*** Opening Raw data ***

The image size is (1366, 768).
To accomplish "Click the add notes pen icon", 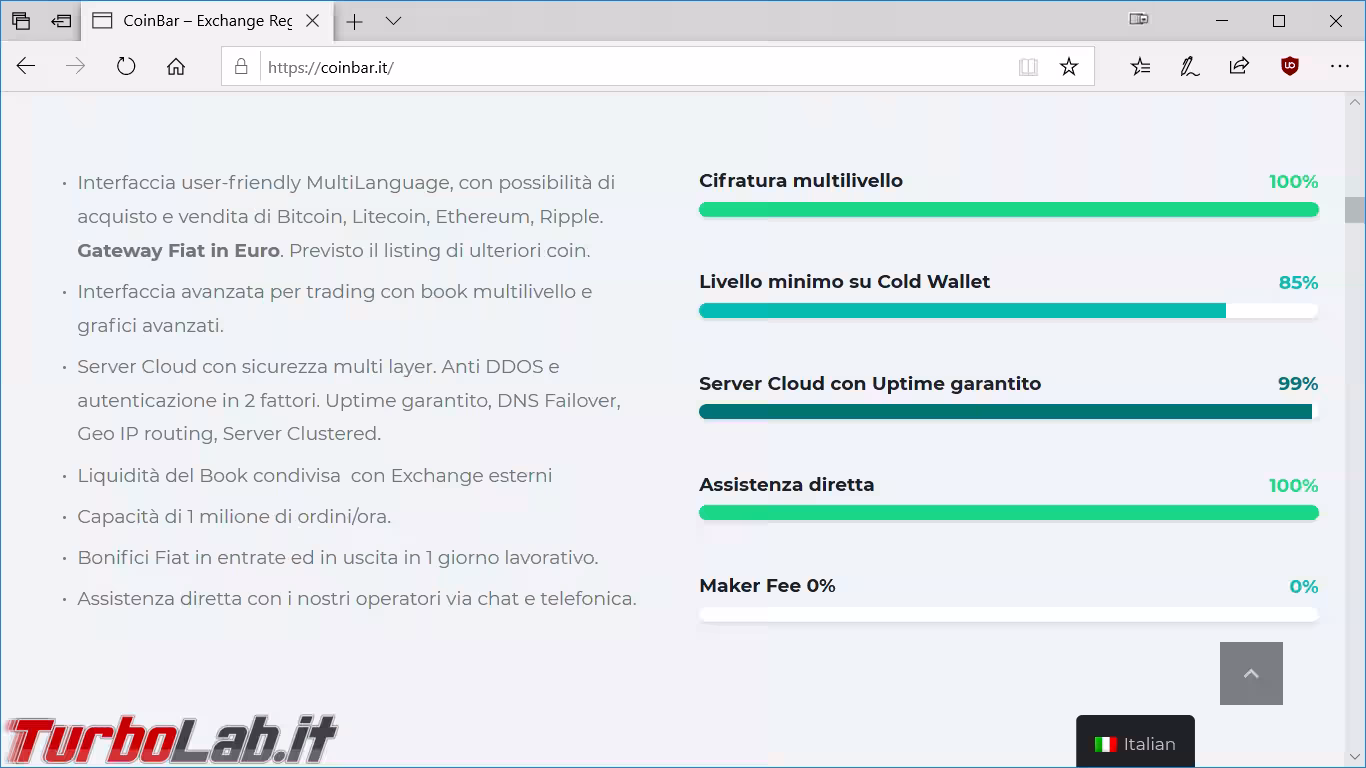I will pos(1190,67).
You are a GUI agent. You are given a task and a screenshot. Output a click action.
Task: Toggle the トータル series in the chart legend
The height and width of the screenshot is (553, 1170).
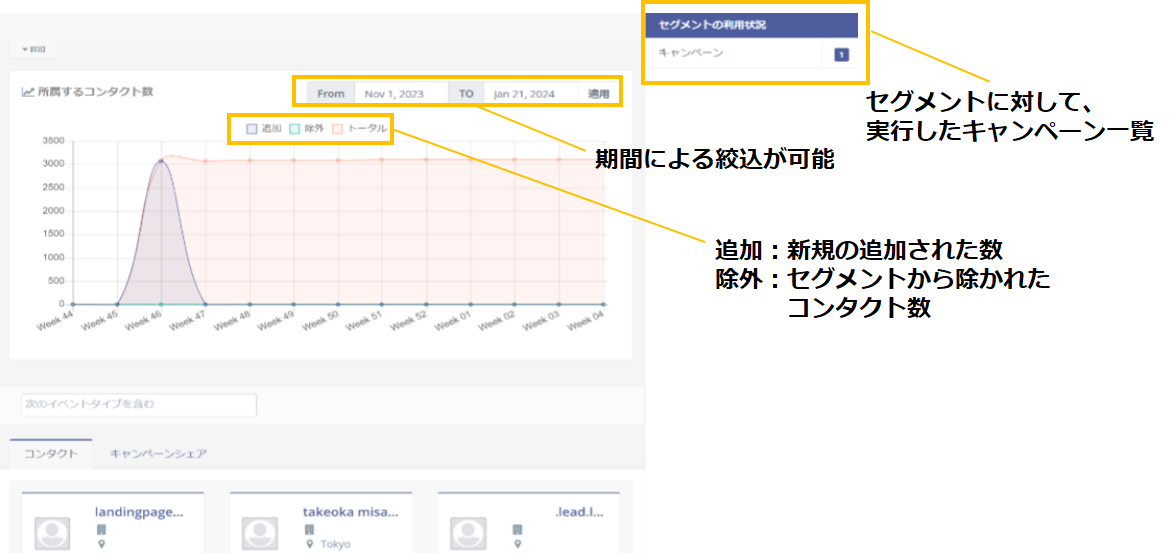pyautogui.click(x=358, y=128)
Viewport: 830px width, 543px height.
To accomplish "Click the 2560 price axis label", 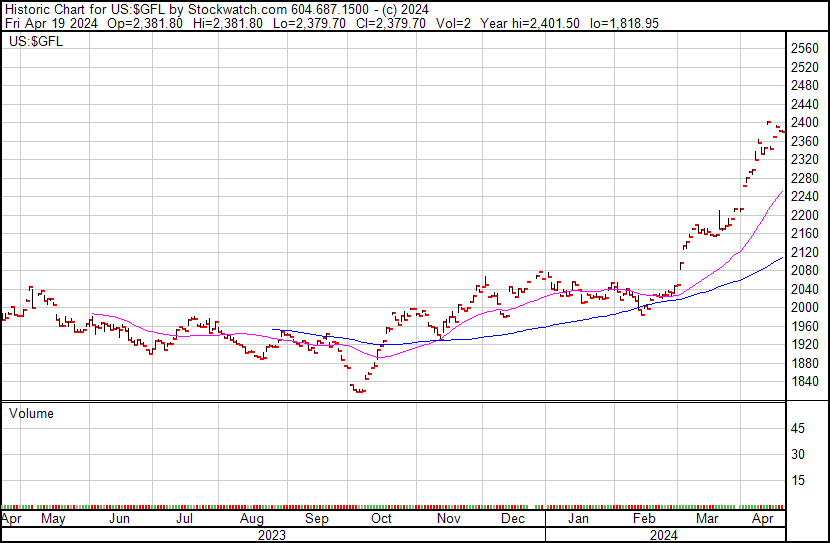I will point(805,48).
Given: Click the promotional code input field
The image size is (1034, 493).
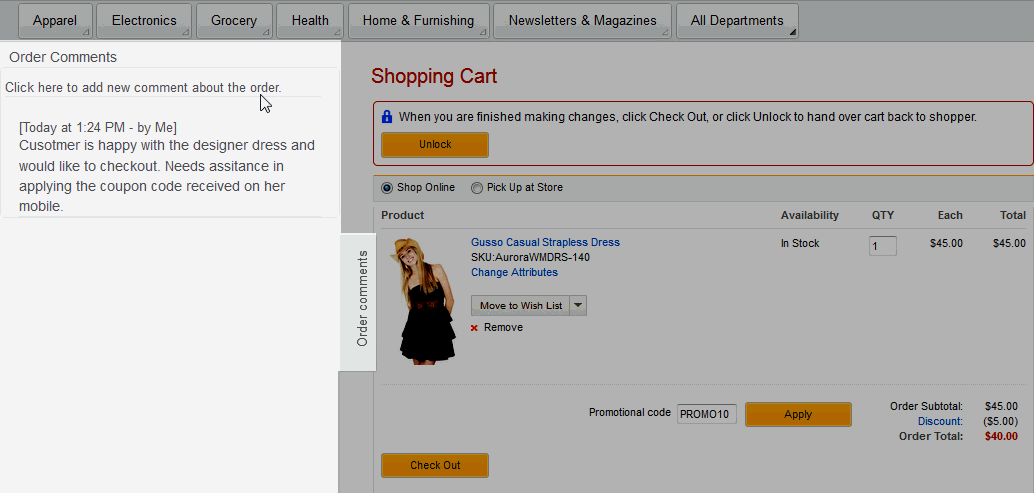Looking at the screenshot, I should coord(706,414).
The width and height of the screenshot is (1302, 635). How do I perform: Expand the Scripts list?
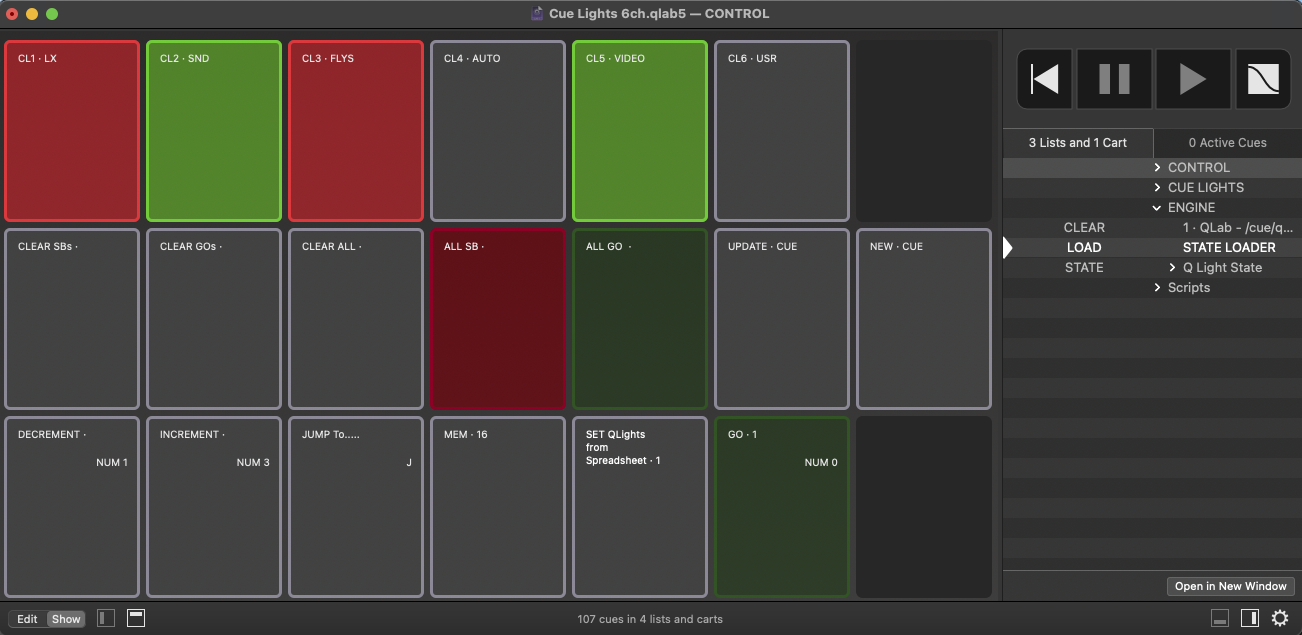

*** Closing Raw data ***

== Activity ==
Give an exact copy of the line containing "Given: Click the promotional code input field" and every line after it through the end of the entries. Pictures are to be dropped.

== Exercise response ==
Given: Click the promotional code input field
The image size is (1034, 493).
Looking at the screenshot, I should coord(706,414).
The width and height of the screenshot is (1302, 635). How do I perform: Expand the Scripts list?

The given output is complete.